::: Data provided
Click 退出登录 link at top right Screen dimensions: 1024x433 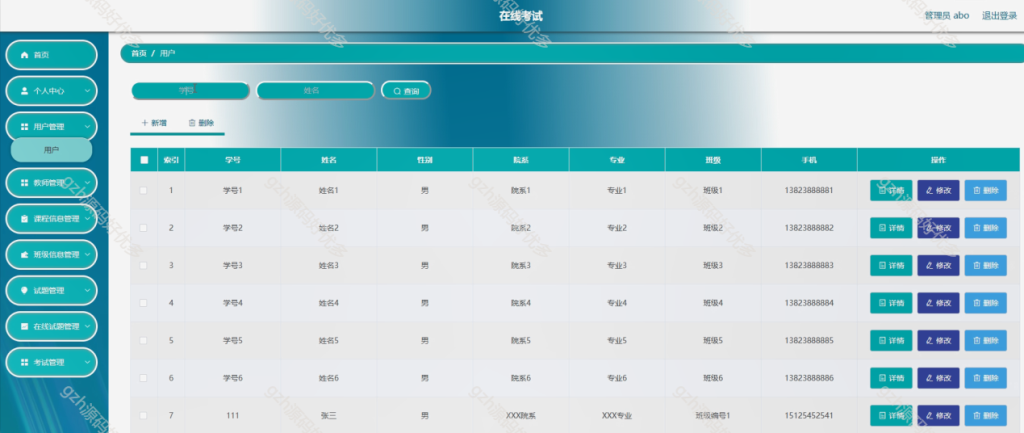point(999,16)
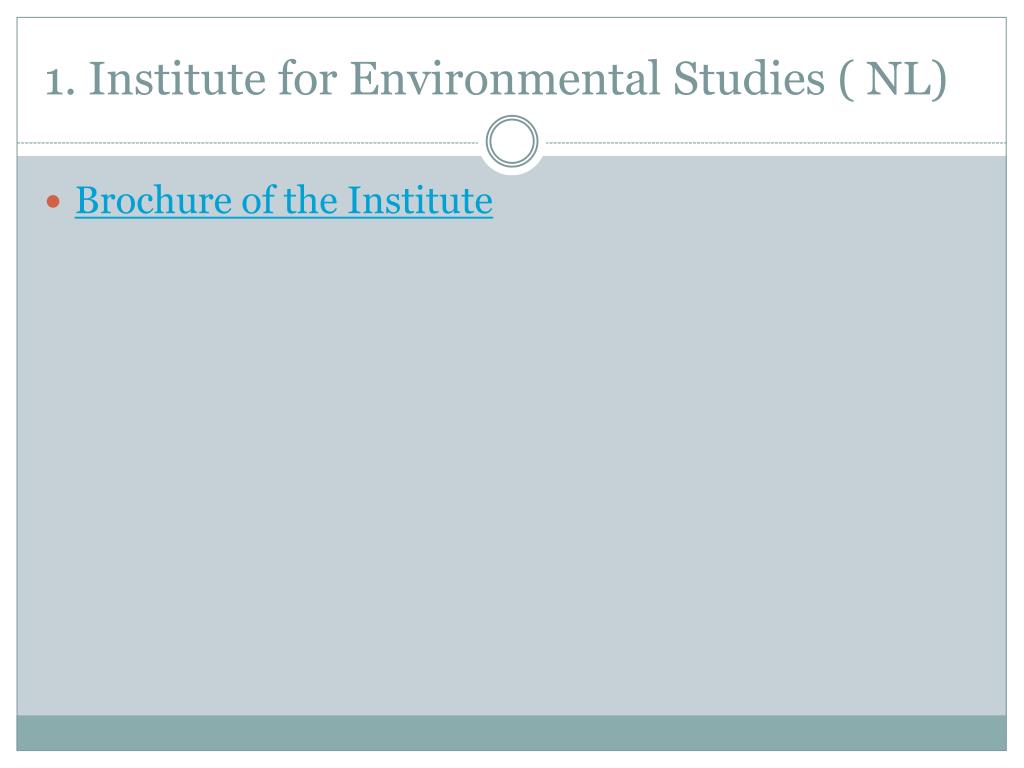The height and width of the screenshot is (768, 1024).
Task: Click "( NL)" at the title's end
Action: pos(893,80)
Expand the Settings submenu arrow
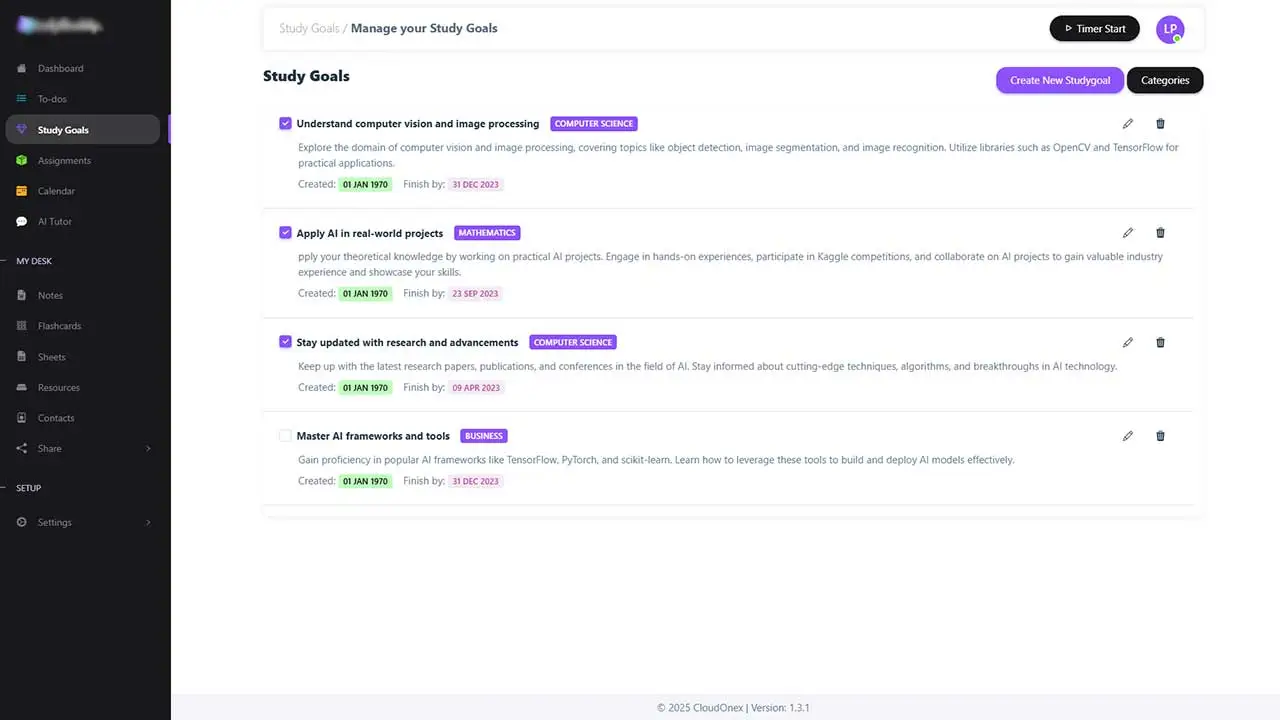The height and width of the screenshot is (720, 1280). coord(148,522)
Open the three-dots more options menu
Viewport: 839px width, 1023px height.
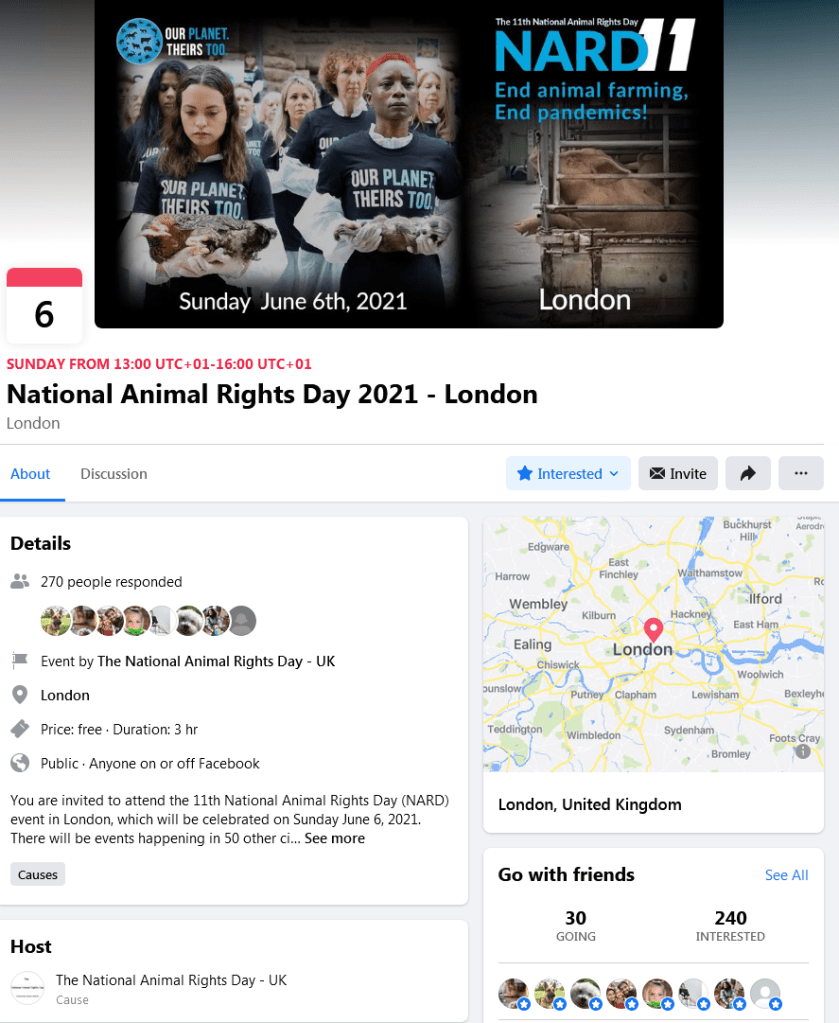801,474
::::::
● Task objective:
Nothing but the lines from the one holding "Expand the Settings submenu arrow" through the last line of the entries should be written out, exactly and inclusively, minus the pictures.

● Reply:
Expand the Settings submenu arrow
The height and width of the screenshot is (720, 1280). coord(148,522)
Open the three-dots more options menu
Viewport: 839px width, 1023px height.
801,474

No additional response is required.